Work required: Please put the entries in the stretch from the line containing "You are a computer-use" through the line containing "(x=46, y=231)" into a two-column CSV with the headers input and output, one row per entry. Each row holds the entry's text and its answer, with each value in a single quoted field and any line breaks replaced by spaces.

## start Supplied entries

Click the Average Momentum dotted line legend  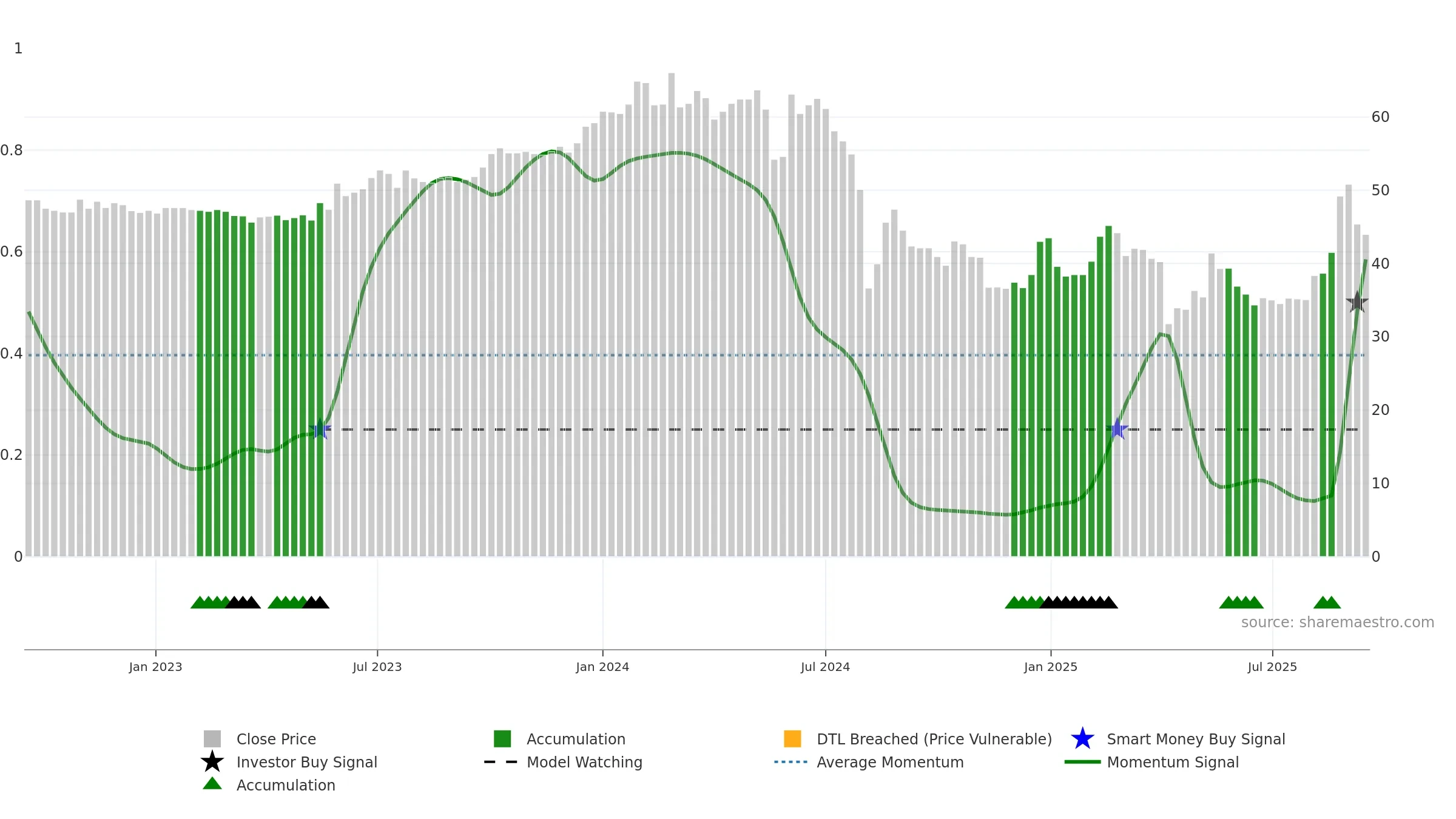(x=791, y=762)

## end Supplied entries
## start Supplied entries

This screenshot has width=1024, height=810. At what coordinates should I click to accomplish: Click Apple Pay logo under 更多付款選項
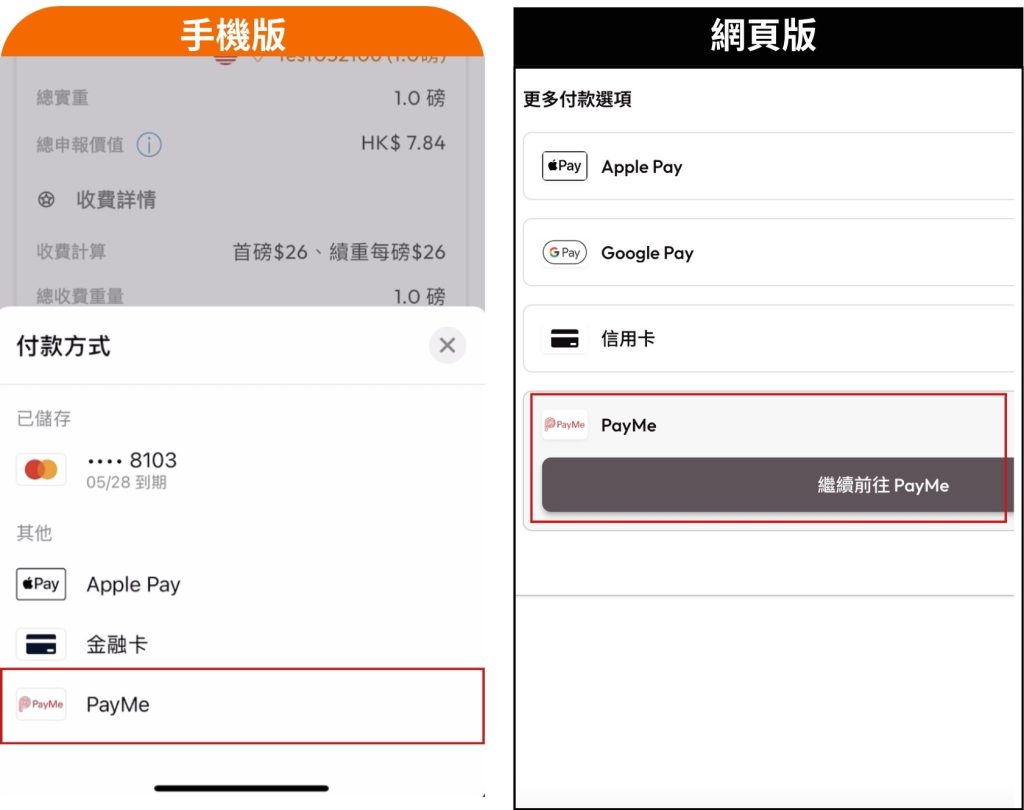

## end Supplied entries
## start Supplied entries

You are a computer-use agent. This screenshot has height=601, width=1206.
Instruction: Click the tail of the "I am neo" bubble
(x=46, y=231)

## end Supplied entries

Finished task:
input,output
"You are a computer-use agent. This screenshot has height=601, width=1206. Instruction: Click the tail of the ""I am neo"" bubble","(x=46, y=231)"